Paulo Emanuel Lopes - Adital - Sociedade e Gênero
"Falar
em igualdade significa buscar, a cada novo contexto e a cada novo momento da
história, sanar o egoísmo visceral que nos leva a preferir sempre nossos
interesses em detrimento dos outros. Criamos a escravidão de todos os tipos,
estabelecemos cores e etnias superiores umas às outras, sexos superiores a
outros, orientações sexuais mais normais do que outras. E quem está do lado do
poder e da normalidade não hesita em manter relações excludentes e culpabilizar
"os diferentes" por muitos males do mundo",
Simone Gebara, teóloga feminista.
Estes e outros diálogos foram narrados a Paulo Emanuel, nesta entrevista que aprofunda o "ver" a pessoa na sociedade, na família, no trabalho, na escola.
O que se passa hoje dentro das relações da mulher com as comunidades e na igreja também fica fácil de ser entendido neste "papo" descontraído, mas atento.
Estes e outros diálogos foram narrados a Paulo Emanuel, nesta entrevista que aprofunda o "ver" a pessoa na sociedade, na família, no trabalho, na escola.
O que se passa hoje dentro das relações da mulher com as comunidades e na igreja também fica fácil de ser entendido neste "papo" descontraído, mas atento.

##############################

Instruções:
1) Responda, com base no trecho selecionado:
(a) Como Simone Gebara é identificada?
(b) A quem foram narrados os diálogos?
(c) Com quais dois adjetivos o "papo" é caracterizado?
2) Transcreva do trecho selecionado a parte que se inicia com as palavras que contêm "Paulo Emanuel Lopes" e se encerra com "Gebara, teóloga feminista.".
3) Enumere os âmbitos nos quais, segundo o trecho selecionado, a entrevista aprofunda o "ver" a pessoa.

Dados apresentados:
##############################

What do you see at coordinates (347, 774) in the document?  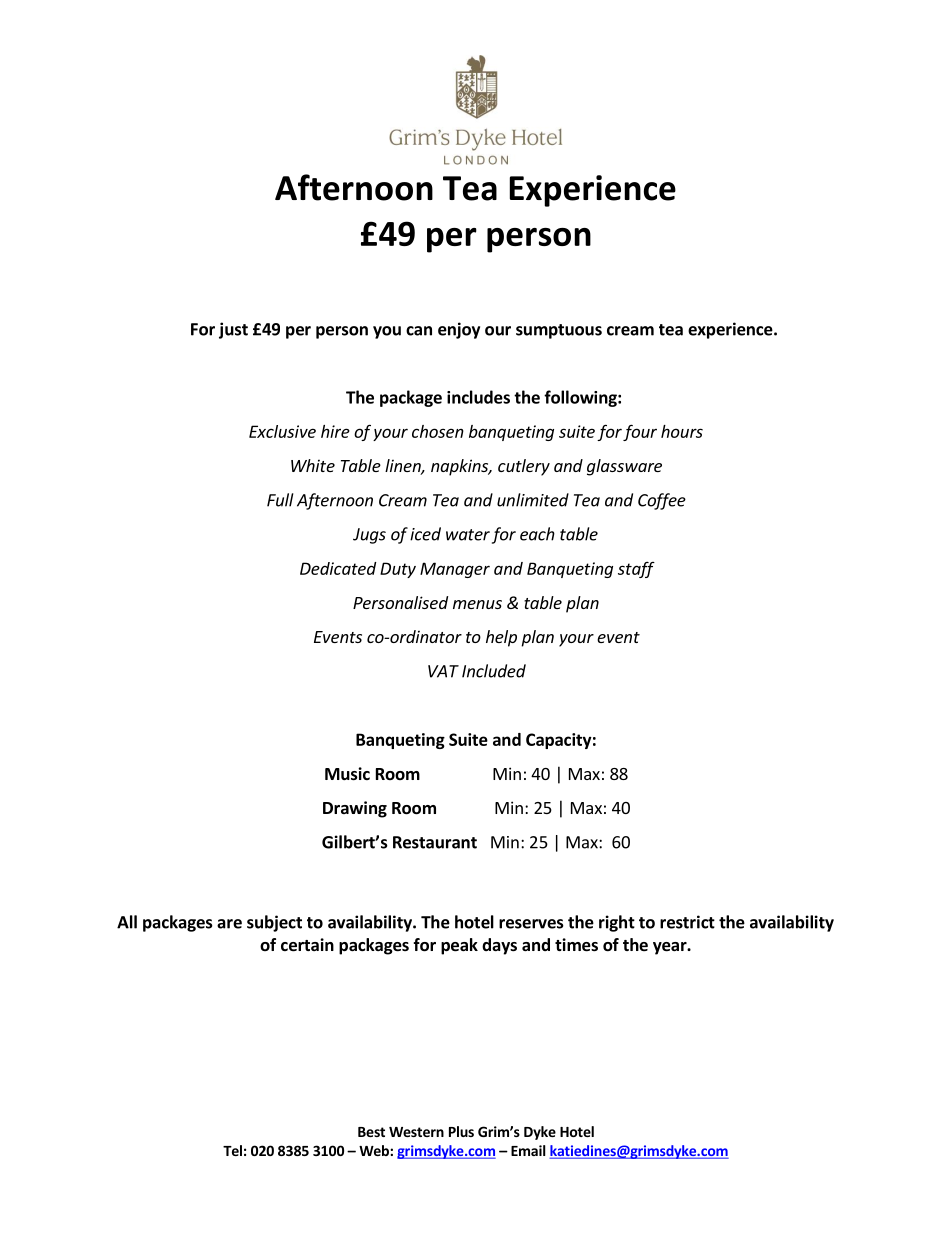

##############################

Respostas das tarefas:
1)
(a) Como teóloga feminista.
(b) A Paulo Emanuel.
(c) Descontraído e atento.

2)
Paulo Emanuel Lopes - Adital - Sociedade e Gênero
"Falar
em igualdade significa buscar, a cada novo contexto e a cada novo momento da
história, sanar o egoísmo visceral que nos leva a preferir sempre nossos
interesses em detrimento dos outros. Criamos a escravidão de todos os tipos,
estabelecemos cores e etnias superiores umas às outras, sexos superiores a
outros, orientações sexuais mais normais do que outras. E quem está do lado do
poder e da normalidade não hesita em manter relações excludentes e culpabilizar
"os diferentes" por muitos males do mundo",
Simone Gebara, teóloga feminista.

3) Sociedade, família, trabalho e escola.